__Data for this exercise__.

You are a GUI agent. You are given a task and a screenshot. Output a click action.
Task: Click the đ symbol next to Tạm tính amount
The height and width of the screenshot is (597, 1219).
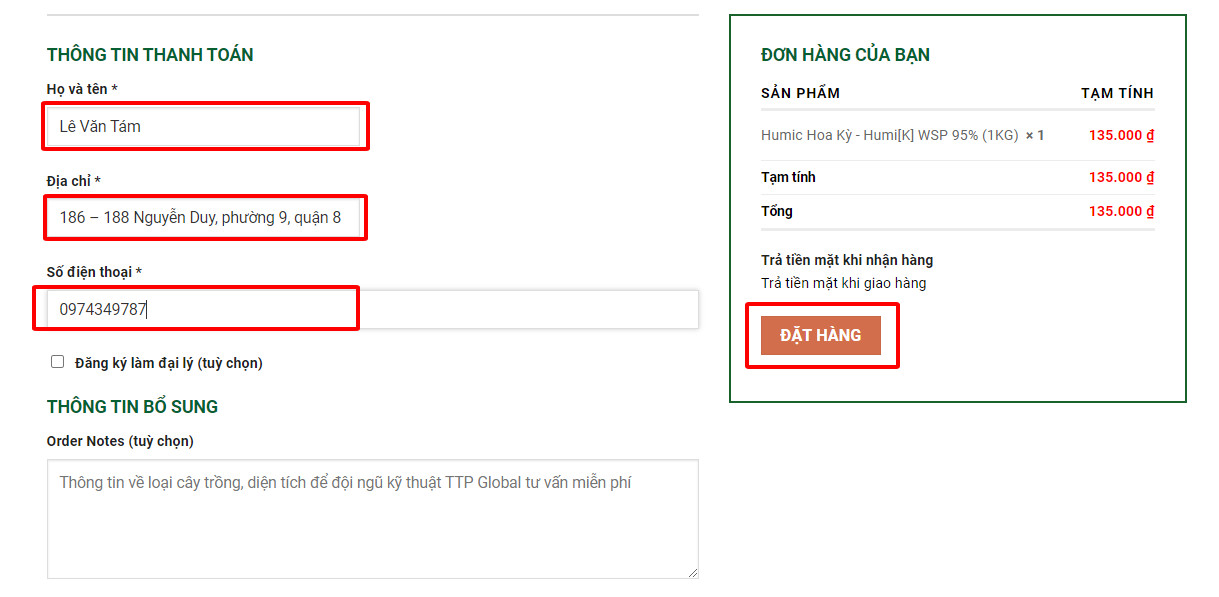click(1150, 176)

==

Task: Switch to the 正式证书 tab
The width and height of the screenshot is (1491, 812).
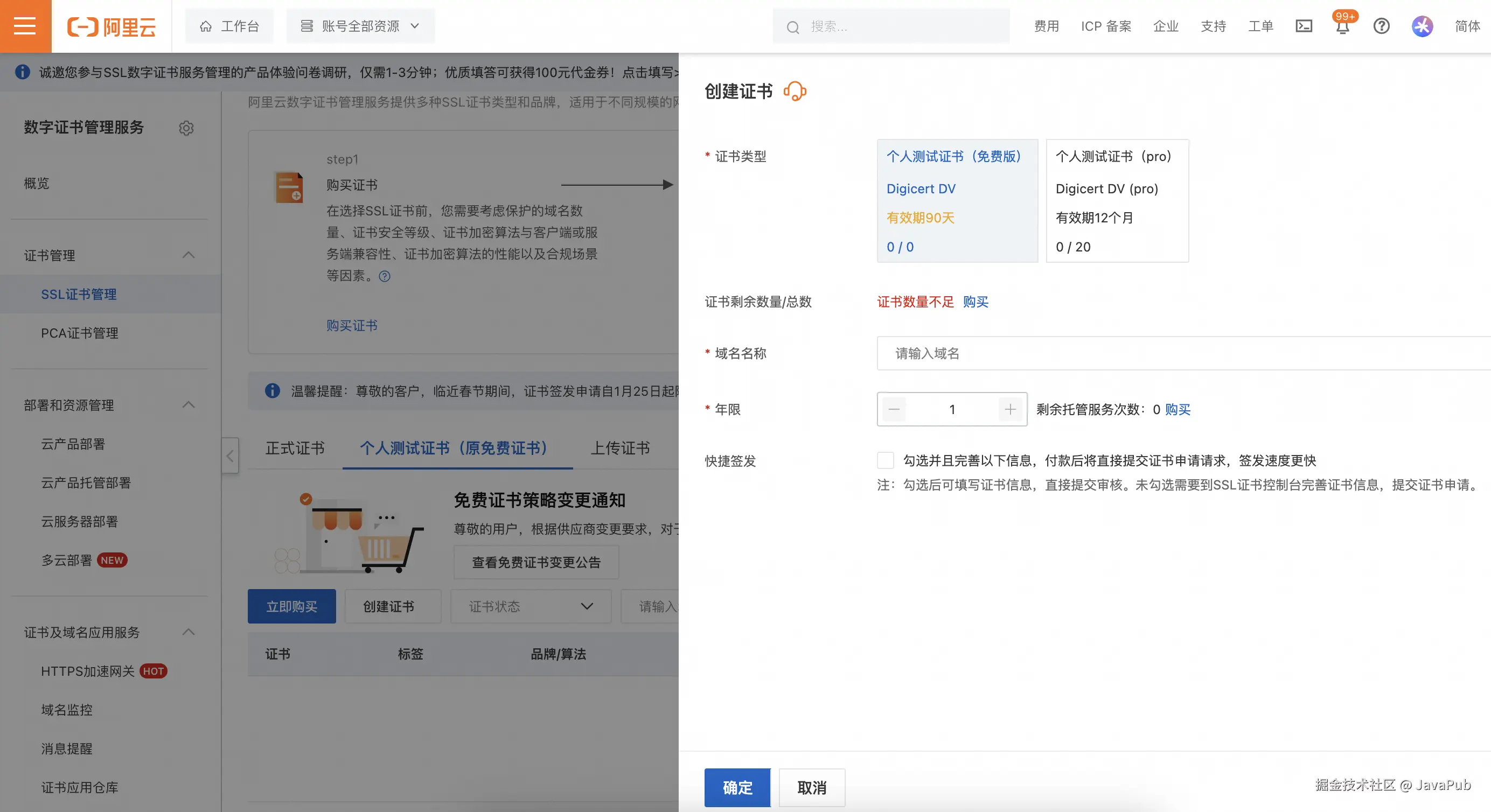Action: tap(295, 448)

...

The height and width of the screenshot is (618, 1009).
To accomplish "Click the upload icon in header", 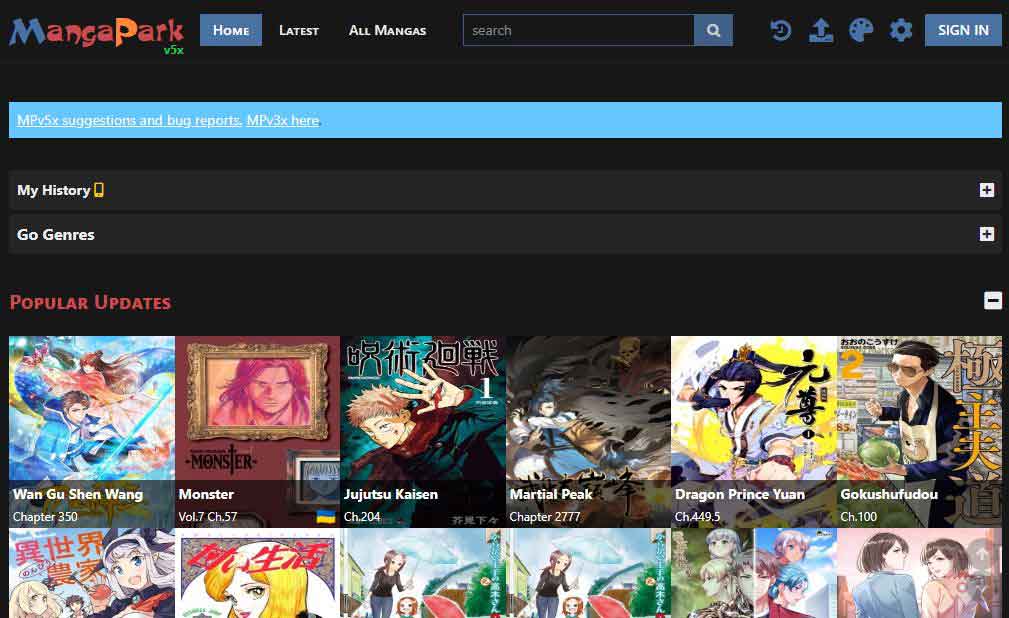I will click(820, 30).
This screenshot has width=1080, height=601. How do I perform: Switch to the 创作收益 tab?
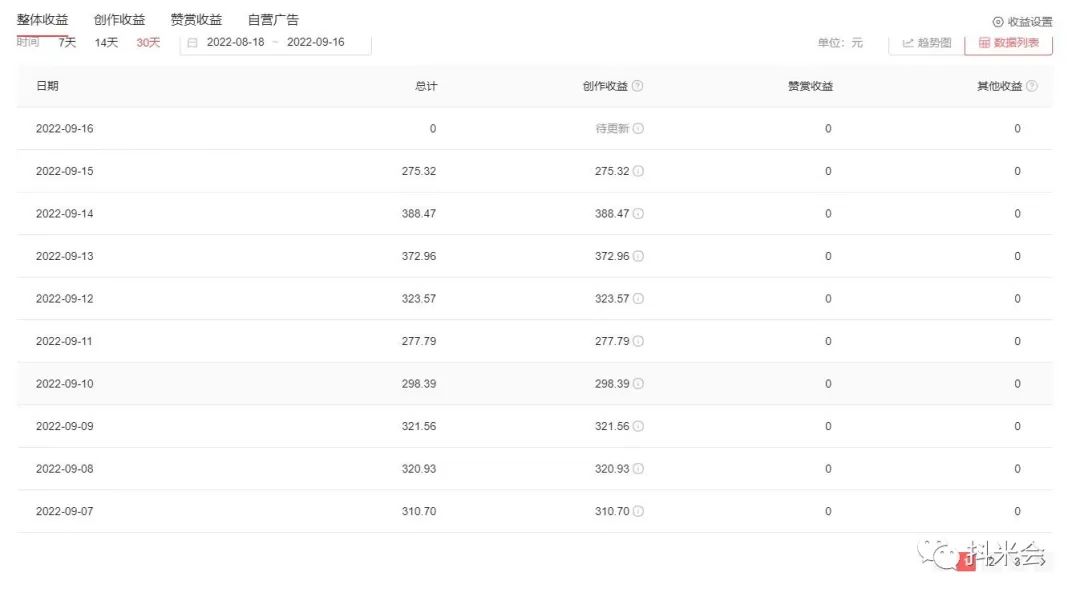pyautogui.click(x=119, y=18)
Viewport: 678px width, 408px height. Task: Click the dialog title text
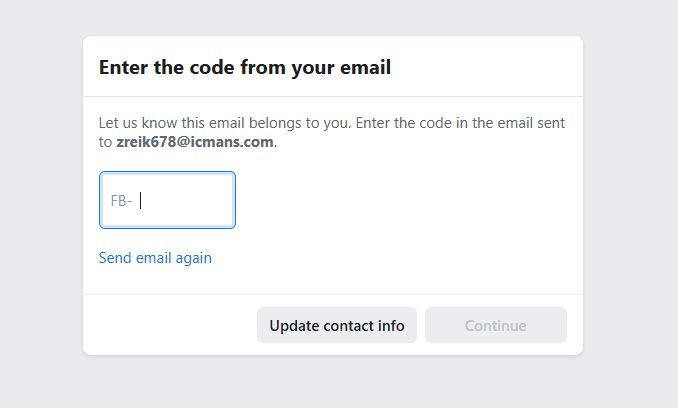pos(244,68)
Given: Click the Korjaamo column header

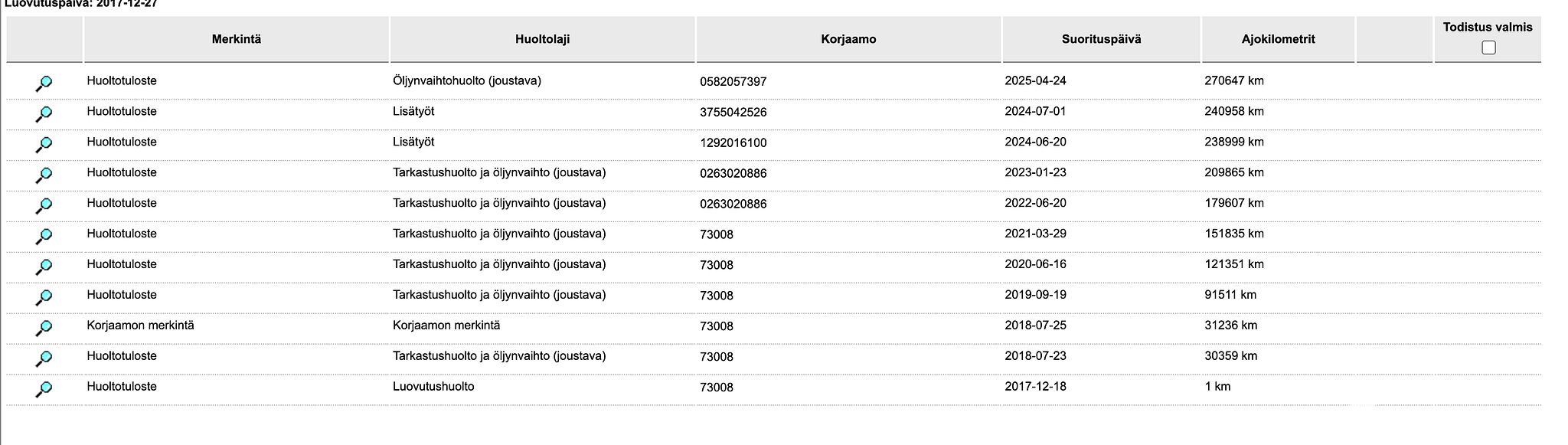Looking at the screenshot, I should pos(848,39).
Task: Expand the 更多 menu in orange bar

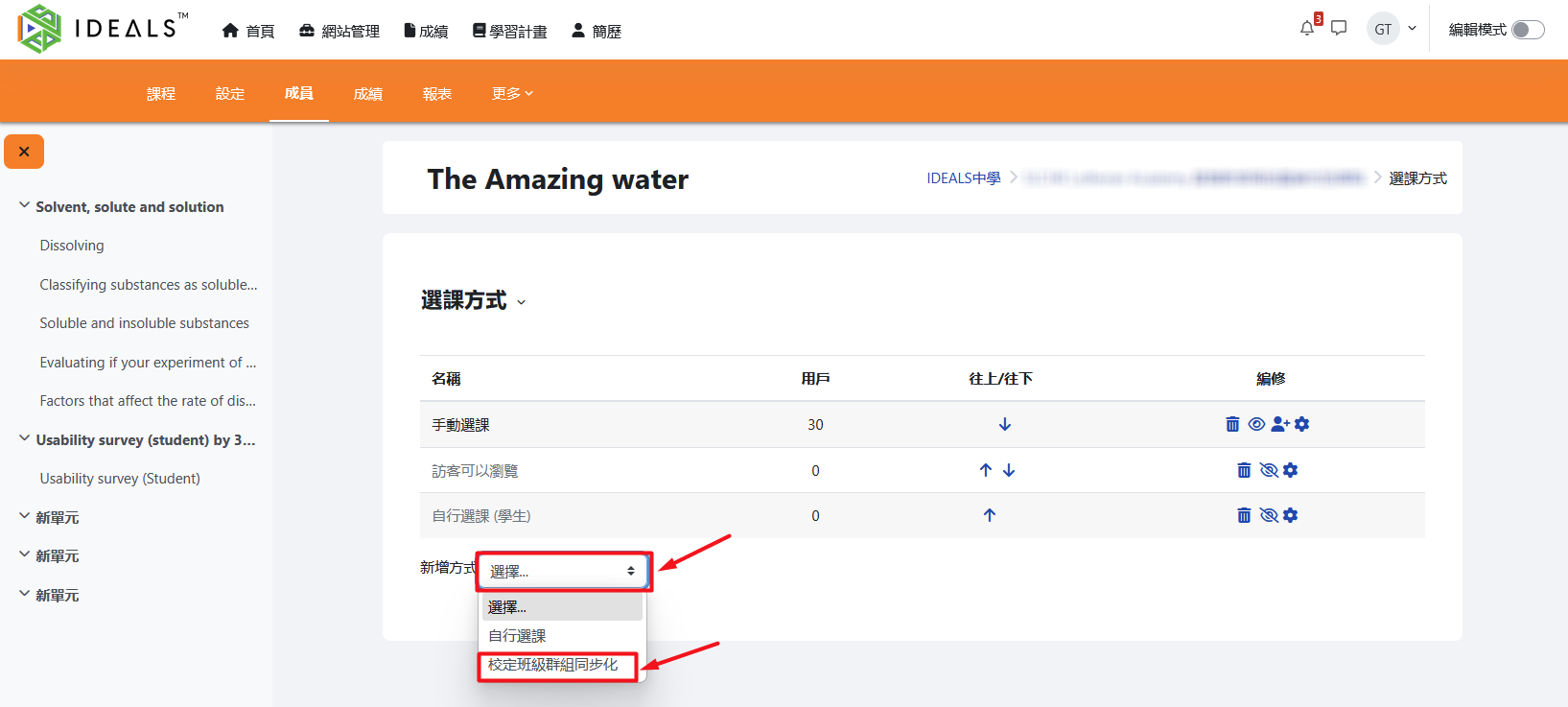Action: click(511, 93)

__Exercise requirements__. Rescale the lines from the line with "Task: Switch to the 正式证书 tab" up to and including the line with "Action: tap(295, 448)", writing them all out again with the requests included and every coordinate in the answers multiplied by 2.05 and rounded to whole numbers, halves up. Give only these lines, and leave the pictures out.

__Exercise answer__.
Task: Switch to the 正式证书 tab
The width and height of the screenshot is (1491, 812).
Action: tap(605, 918)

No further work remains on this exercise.